→ **What you should do**
Put each line of the data into a JSON list of strings, one string per line, leaving out blank lines.

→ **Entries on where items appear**

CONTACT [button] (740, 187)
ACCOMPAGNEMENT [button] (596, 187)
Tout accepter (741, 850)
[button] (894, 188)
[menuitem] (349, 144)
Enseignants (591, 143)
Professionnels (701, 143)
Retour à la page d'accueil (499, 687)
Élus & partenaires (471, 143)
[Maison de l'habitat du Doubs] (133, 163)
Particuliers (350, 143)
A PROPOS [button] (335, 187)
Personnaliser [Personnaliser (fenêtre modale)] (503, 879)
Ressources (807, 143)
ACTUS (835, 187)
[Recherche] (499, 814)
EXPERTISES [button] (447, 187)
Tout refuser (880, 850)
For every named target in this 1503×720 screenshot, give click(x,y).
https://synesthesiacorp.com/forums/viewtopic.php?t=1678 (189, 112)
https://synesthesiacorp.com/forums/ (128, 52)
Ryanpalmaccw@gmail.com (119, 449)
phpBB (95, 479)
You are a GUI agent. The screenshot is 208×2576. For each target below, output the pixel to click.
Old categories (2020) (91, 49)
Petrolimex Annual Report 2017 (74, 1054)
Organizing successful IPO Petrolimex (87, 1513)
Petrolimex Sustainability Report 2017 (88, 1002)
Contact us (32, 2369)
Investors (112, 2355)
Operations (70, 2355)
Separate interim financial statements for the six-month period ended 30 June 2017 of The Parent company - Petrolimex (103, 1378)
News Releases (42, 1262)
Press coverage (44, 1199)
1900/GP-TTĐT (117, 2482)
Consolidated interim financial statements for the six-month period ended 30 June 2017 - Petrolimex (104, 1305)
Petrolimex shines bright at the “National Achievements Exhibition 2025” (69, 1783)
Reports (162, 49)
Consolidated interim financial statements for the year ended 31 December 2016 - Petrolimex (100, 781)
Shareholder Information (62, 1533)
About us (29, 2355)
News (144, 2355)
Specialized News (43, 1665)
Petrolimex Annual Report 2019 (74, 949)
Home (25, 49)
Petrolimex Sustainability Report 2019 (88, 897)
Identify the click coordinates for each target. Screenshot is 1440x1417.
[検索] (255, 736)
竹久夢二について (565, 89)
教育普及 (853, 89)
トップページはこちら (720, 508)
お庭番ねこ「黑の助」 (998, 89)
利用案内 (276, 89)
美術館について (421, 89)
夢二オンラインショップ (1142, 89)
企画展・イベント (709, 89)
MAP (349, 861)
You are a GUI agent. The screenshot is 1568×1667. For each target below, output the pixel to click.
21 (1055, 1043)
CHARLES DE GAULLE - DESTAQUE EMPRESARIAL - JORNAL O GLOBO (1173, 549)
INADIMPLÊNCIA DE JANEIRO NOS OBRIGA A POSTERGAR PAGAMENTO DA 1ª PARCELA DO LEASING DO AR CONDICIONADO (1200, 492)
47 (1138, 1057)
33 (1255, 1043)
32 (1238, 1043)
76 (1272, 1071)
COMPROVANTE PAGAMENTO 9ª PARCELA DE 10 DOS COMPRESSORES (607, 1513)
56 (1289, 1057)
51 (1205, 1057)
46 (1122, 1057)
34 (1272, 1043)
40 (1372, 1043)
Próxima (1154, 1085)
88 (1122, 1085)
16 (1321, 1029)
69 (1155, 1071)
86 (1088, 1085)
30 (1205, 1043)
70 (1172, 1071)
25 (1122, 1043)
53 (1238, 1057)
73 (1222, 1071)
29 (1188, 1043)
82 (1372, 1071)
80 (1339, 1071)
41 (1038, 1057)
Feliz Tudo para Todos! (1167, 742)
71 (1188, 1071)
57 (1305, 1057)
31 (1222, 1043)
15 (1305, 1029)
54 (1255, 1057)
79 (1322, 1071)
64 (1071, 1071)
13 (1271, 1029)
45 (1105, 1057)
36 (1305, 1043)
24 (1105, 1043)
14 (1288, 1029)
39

→ **Exercise result**
[
  "CONTACT [button] (740, 187)",
  "ACCOMPAGNEMENT [button] (596, 187)",
  "Tout accepter (741, 850)",
  "[button] (894, 188)",
  "[menuitem] (349, 144)",
  "Enseignants (591, 143)",
  "Professionnels (701, 143)",
  "Retour à la page d'accueil (499, 687)",
  "Élus & partenaires (471, 143)",
  "[Maison de l'habitat du Doubs] (133, 163)",
  "Particuliers (350, 143)",
  "A PROPOS [button] (335, 187)",
  "Personnaliser [Personnaliser (fenêtre modale)] (503, 879)",
  "Ressources (807, 143)",
  "ACTUS (835, 187)",
  "[Recherche] (499, 814)",
  "EXPERTISES [button] (447, 187)",
  "Tout refuser (880, 850)",
  "For every named target in this 1503×720 screenshot, give click(x,y).",
  "https://synesthesiacorp.com/forums/viewtopic.php?t=1678 (189, 112)",
  "https://synesthesiacorp.com/forums/ (128, 52)",
  "Ryanpalmaccw@gmail.com (119, 449)",
  "phpBB (95, 479)",
  "You are a GUI agent. The screenshot is 208×2576. For each target below, output the pixel to click.",
  "Old categories (2020) (91, 49)",
  "Petrolimex Annual Report 2017 (74, 1054)",
  "Organizing successful IPO Petrolimex (87, 1513)",
  "Petrolimex Sustainability Report 2017 (88, 1002)",
  "Contact us (32, 2369)",
  "Investors (112, 2355)",
  "Operations (70, 2355)",
  "Separate interim financial statements for the six-month period ended 30 June 2017 of The Parent company - Petrolimex (103, 1378)",
  "News Releases (42, 1262)",
  "Press coverage (44, 1199)",
  "1900/GP-TTĐT (117, 2482)",
  "Consolidated interim financial statements for the six-month period ended 30 June 2017 - Petrolimex (104, 1305)",
  "Petrolimex shines bright at the “National Achievements Exhibition 2025” (69, 1783)",
  "Reports (162, 49)",
  "Consolidated interim financial statements for the year ended 31 December 2016 - Petrolimex (100, 781)",
  "Shareholder Information (62, 1533)",
  "About us (29, 2355)",
  "News (144, 2355)",
  "Specialized News (43, 1665)",
  "Petrolimex Annual Report 2019 (74, 949)",
  "Home (25, 49)",
  "Petrolimex Sustainability Report 2019 (88, 897)",
  "Identify the click coordinates for each target. Screenshot is 1440x1417.",
  "[検索] (255, 736)",
  "竹久夢二について (565, 89)",
  "教育普及 (853, 89)",
  "トップページはこちら (720, 508)",
  "お庭番ねこ「黑の助」 (998, 89)",
  "利用案内 (276, 89)",
  "美術館について (421, 89)",
  "夢二オンラインショップ (1142, 89)",
  "企画展・イベント (709, 89)",
  "MAP (349, 861)",
  "You are a GUI agent. The screenshot is 1568×1667. For each target below, output the pixel to click.",
  "21 (1055, 1043)",
  "CHARLES DE GAULLE - DESTAQUE EMPRESARIAL - JORNAL O GLOBO (1173, 549)",
  "INADIMPLÊNCIA DE JANEIRO NOS OBRIGA A POSTERGAR PAGAMENTO DA 1ª PARCELA DO LEASING DO AR CONDICIONADO (1200, 492)",
  "47 (1138, 1057)",
  "33 (1255, 1043)",
  "32 (1238, 1043)",
  "76 (1272, 1071)",
  "COMPROVANTE PAGAMENTO 9ª PARCELA DE 10 DOS COMPRESSORES (607, 1513)",
  "56 (1289, 1057)",
  "51 (1205, 1057)",
  "46 (1122, 1057)",
  "34 (1272, 1043)",
  "40 (1372, 1043)",
  "Próxima (1154, 1085)",
  "88 (1122, 1085)",
  "16 (1321, 1029)",
  "69 (1155, 1071)",
  "86 (1088, 1085)",
  "30 (1205, 1043)",
  "70 (1172, 1071)",
  "25 (1122, 1043)",
  "53 (1238, 1057)",
  "73 (1222, 1071)",
  "29 (1188, 1043)",
  "82 (1372, 1071)",
  "80 (1339, 1071)",
  "41 (1038, 1057)",
  "Feliz Tudo para Todos! (1167, 742)",
  "71 (1188, 1071)",
  "57 (1305, 1057)",
  "31 (1222, 1043)",
  "15 (1305, 1029)",
  "54 (1255, 1057)",
  "79 (1322, 1071)",
  "64 (1071, 1071)",
  "13 (1271, 1029)",
  "45 (1105, 1057)",
  "36 (1305, 1043)",
  "24 (1105, 1043)",
  "14 (1288, 1029)",
  "39"
]